William Welch, head of Justice Department's anti-corruption unit, to leave post
William M. Welch II has led the public integrity unit since 2007.
By Carrie Johnson
Thursday, October 22, 2009
http://www.washingtonpost.com/wp-dyn/content/article/2009/10/21/AR2009102101899.html


So this is an investigation that began before Obama ever took office.

How about Jeffrey Sterling?

... Between 2002 and 2004 the U.S. federal government intercepted several interstate emails to and from Sterling, which were &quot ...) routed through a server located in the Eastern District of Virginia (...)". The authorities also traced telephone calls between Sterling and - according to a senior government official - the journalist and book author James Risen. In the intercepted communications Sterling allegedly revealed national defense information to an unauthorized person ...
http://en.wikipedia.org/wiki/Jeffrey_Alexander_Sterling


So there's another investigation that began before Obama ever took office.

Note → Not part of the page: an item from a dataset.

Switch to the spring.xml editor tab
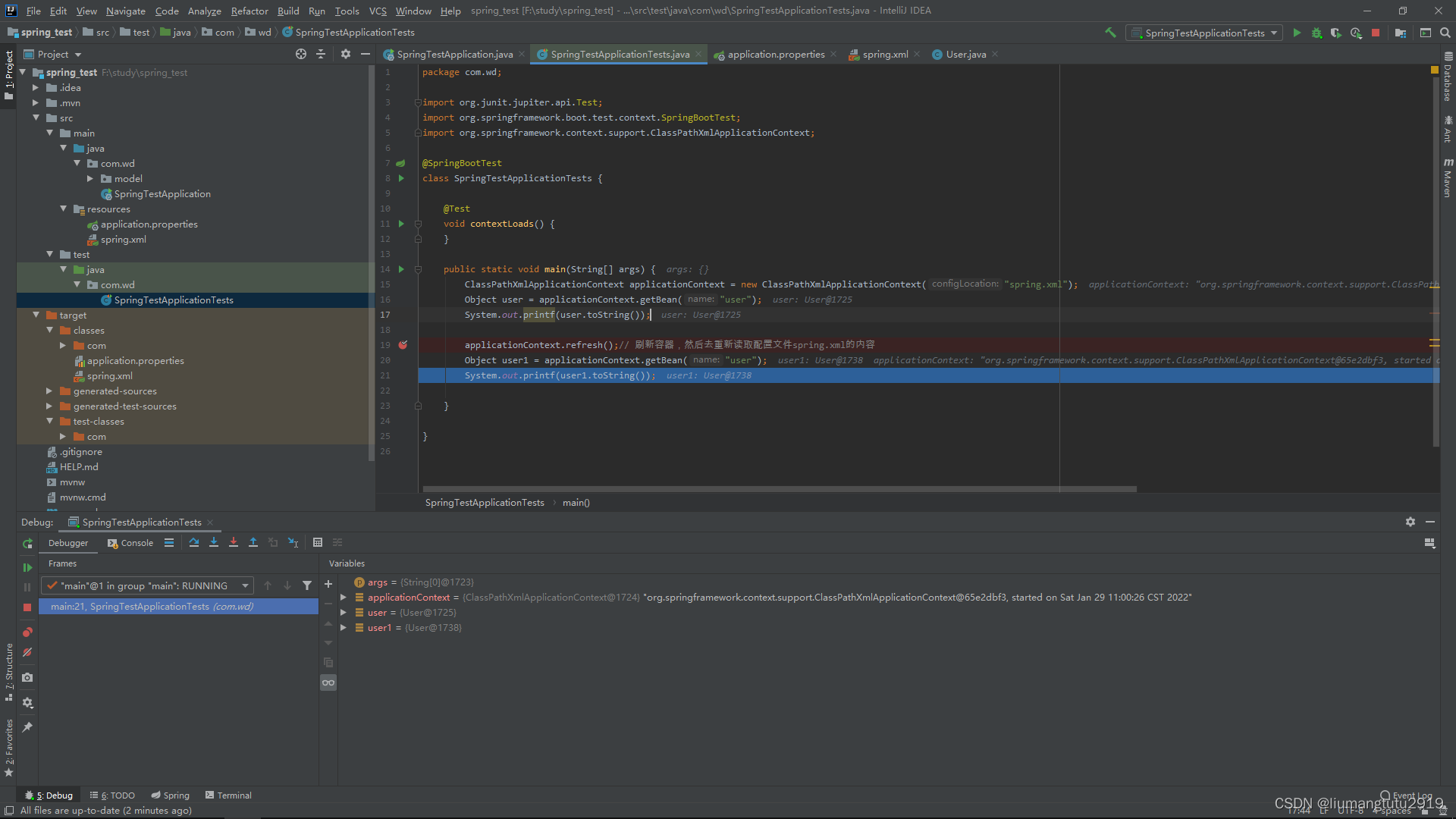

It's actually fine with me if Greenwald disagrees with the prosecutions; I might well disagree with some of them myself, especially since I've never been a fan of such Reagan-era innovations as the Intelligence Identities Protection Act. But, as usual, Greenwald's discussion is nauseatingly dishonest and (what is perhaps worse) entirely uninformative: one learns nothing about the dynamics of power from Greenwald and so gains no insights into how we might fight back -- unsurprising, since Greenwald is a libertarian ideologue who does essentially no independent research and hence really cannot be expected to inform us








Luminous Animal

(27,310 posts)
30. Hehehe! Nice how you pretend that Greenwald is asserting "investigation" when he clearly
Wed May 23, 2012, 09:42 PM
May 2012

states "prosecution" and specifically prosecution using the Espionage Act.

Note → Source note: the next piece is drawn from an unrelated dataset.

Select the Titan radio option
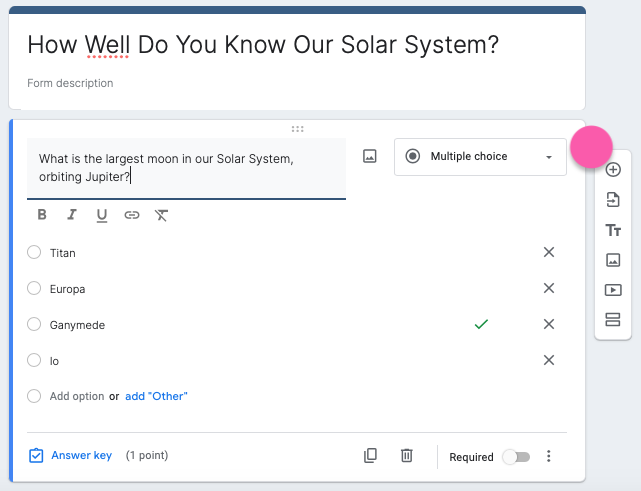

And one of the tools of fighting back is, you know, knowledge.

struggle4progress

(118,041 posts)
32. The Department of Justice (based on the figures in the United States Attorneys’ Annual Statistical
Wed May 23, 2012, 10:18 PM
May 2012

Report for the fiscal year 2010) considers over 150K cases each year, involving nearly 200K potential defendants, and (from these) begins to prosecute about one case every two minutes, during every working day through the year

To my view, Greenwald is simply bat-shit crazy if he imagines this to be a centralized process: it is institutionally impossible, based on the numbers, for the process to be centralized. US Attorneys are given wide discretion about what they prosecute

About a million potential defendants have come to the attention of the Department of Justice, for example, since the investigation of Drake began. That Drake's case did not simply sink below the horizon, under the onslaught of newer matters, indicates that someone with discretion regarded the case as worth pursuing. That "someone with discretion" is likely to be a career DoJ employee, and in Drake's case it is probably Welch, who has been there at least since the Bush-II era

Greenwald is a little bullshit noise-maker: his noise doesn't inform us

Luminous Animal

(27,310 posts)
43. So explain it to me carefully. Bush Admin investigates. Obama Admin prosecutes...
Thu May 24, 2012, 12:54 AM
May 2012

under the Espionage Act. Am I wrong?

Mr.Turnip

(645 posts)
40. Greenwald has good points sometimes but this is just stupid, really really stupid.
Thu May 24, 2012, 12:38 AM
May 2012

I mean O MY GOD The President likes media that portrays him positively WHAT A SHOCK!

And the Administration is sharing facts about events it was involved in with filmmakers looking to make films on said events WHAT AN EVIL ACT!